Recent conversations with my school colleagues about the teaching of writing has me reflecting on my own practice. And as I do, the same overriding precept keeps coming to mind: first do no harm. This belief underlies every choice I make about what and how to teach, guides me in decisions about whole group lessons, conversations with individual children about their work, communications with their parents, and is deeply ingrained into the very core of my being as a teacher. Why, you may wonder, is that? Sadly, it is because a teacher unknowingly did harm me, causing me to be terrified and incapable of writing for twenty years.
This may surprise those of you who know me today as the author of books, articles, reviews, and blog posts. But that is now. Then was 1970, my senior year of high school. I’d always liked writing and thought I was pretty good at it. Certainly until then, despite my miserable spelling, I’d always felt appreciated and supported by family and teachers. But that year I was in an AP English class taught by a teacher we admired beyond all reason. You know how it is in high school — there is always at least one incredibly smart and charismatic teacher — ours was Oscar Wilde-like in his witty snarkiness. Sure, he was often scathing, telling us he didn’t know what any of us were doing in the class, but somehow it didn’t matter. He was brilliant and, in spite of all the harsh talk, he made us feel brilliant too. I was certain, by the end of the year, that he’d concede, confess that we weren’t all that bad after all.
But then there came a day that is still vivid in my memory decades later. It seems embarrassingly pedestrian today, but that is why it is so important to describe. Because it is just the sort of thing we teachers can easily do, things that affect our students in ways we can’t imagine. On that day my parents told me that this teacher had recommended I not take a part in the spring play because I needed to “work on my writing.” Theater was then my passion, and the idea that this godlike teacher thought my writing was so problematic had me miserable. I had no idea what he thought was wrong with my writing as he never volunteered to help me and I was far too in awe of him to ask. Instead, I’d stay up until 2 AM hopelessly trying to “fix” it even though I didn’t know what needed fixing or how to do it.

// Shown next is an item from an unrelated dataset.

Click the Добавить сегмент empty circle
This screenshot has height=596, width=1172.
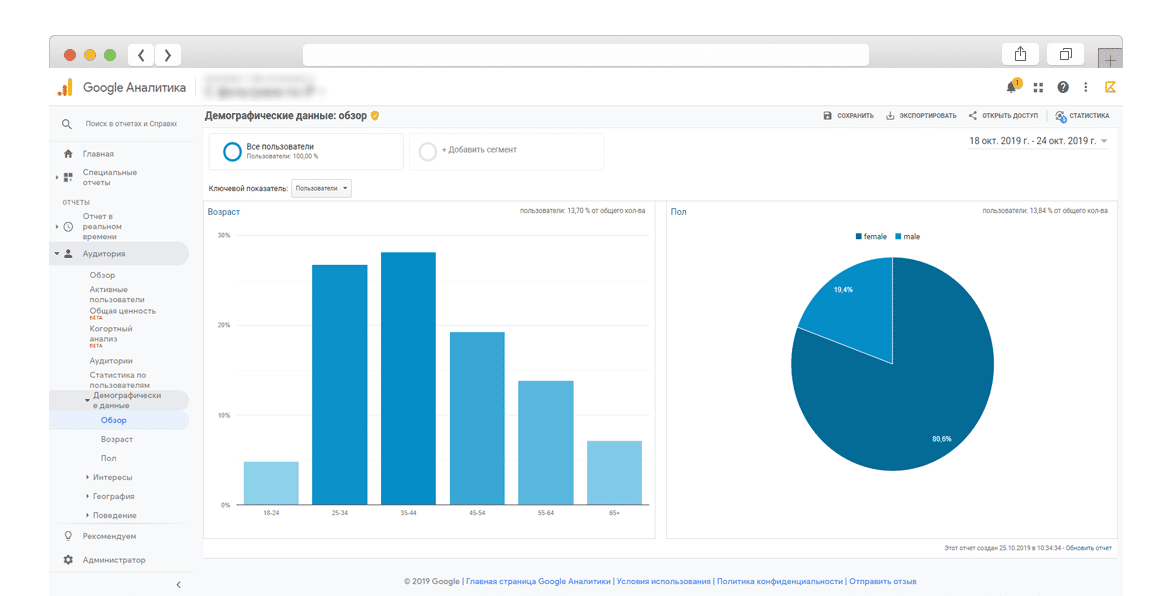click(x=428, y=151)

At college things got worse. My poor performance in freshman English sent me to a weekly remedial writing tutorial with the head of the department. She diagnosed my problem as emotional and felt she had no cure to provide. So I came up with my own — to stay away from the always-enticing English Department offerings for the rest of my matriculated life (and I’ve an undergraduate and two graduate degrees). I read voraciously on my own, took intellectually stimulating courses in other departments, and would looked longingly at the literature offerings in the course catalogs before quickly turning the page.
When I became a teacher I was determined that my students would feel like writers — always. And so they did loads of the same sort joyful writing I had done when young — reports, stories, poems, reviews, journals, and more. Sometimes we published and sometimes we didn’t. I had them think about audience, introduced and reinforced the necessary language conventions, supported them through the revision process, helped them become independent proofreaders, and met privately (sometimes after school) with those who needed the sort of individual attention I didn’t get. My introduction to the writing process approach in the early 1980s was nirvana. So were computers.
Yet I was still not a writer myself. Oh, I went through the motions. After all, I had to write all the time — papers for graduate school, curriculum and lesson plans, reports to parents about their children. But deep down I felt totally incompetent, still that person nailed by her high school AP teacher as needing to work on her writing. Until 1990 when I saw an announcement for a fellowship to study children’s literature at Princeton and wanted to do it — badly. So much so that somehow I wrote (and rewrote and rewrote and rewrote) the required essay well enough to be one of the fifteen selected out of the over one hundred who applied. After all that time an English professor (one of those I’d avoided for twenty years) thought I could write; evidently he didn’t think I needed to “work on my writing” at all. From then on everything was different. I started writing seriously and a lot, perhaps making up for all those lost years. I came across the childlit list serve and made a name for myself with extensive and opinionated posts on a range of topics. I wrote my first book for teachers. I was told often that I was a good writer and my editors were surprised when I told them of my earlier difficulties. The curse had been lifted, but it took twenty years.
I still remember that high school teacher with great fondness. He was such a grand character and introduced me to some wonderful writers and playwrights. I’m sure he never had a clue that he did anything to me. And that is what I take away from this — that as a teacher I have to be so careful, to be sure my classroom is a safe place to learn, to be certain that my students have the confidence and feel secure enough to take risks. I need to be aware of their individual sensitivities, their private weaknesses, and to always support them in every possible way as developing writers and human beings. Most of all, I must try to do no harm.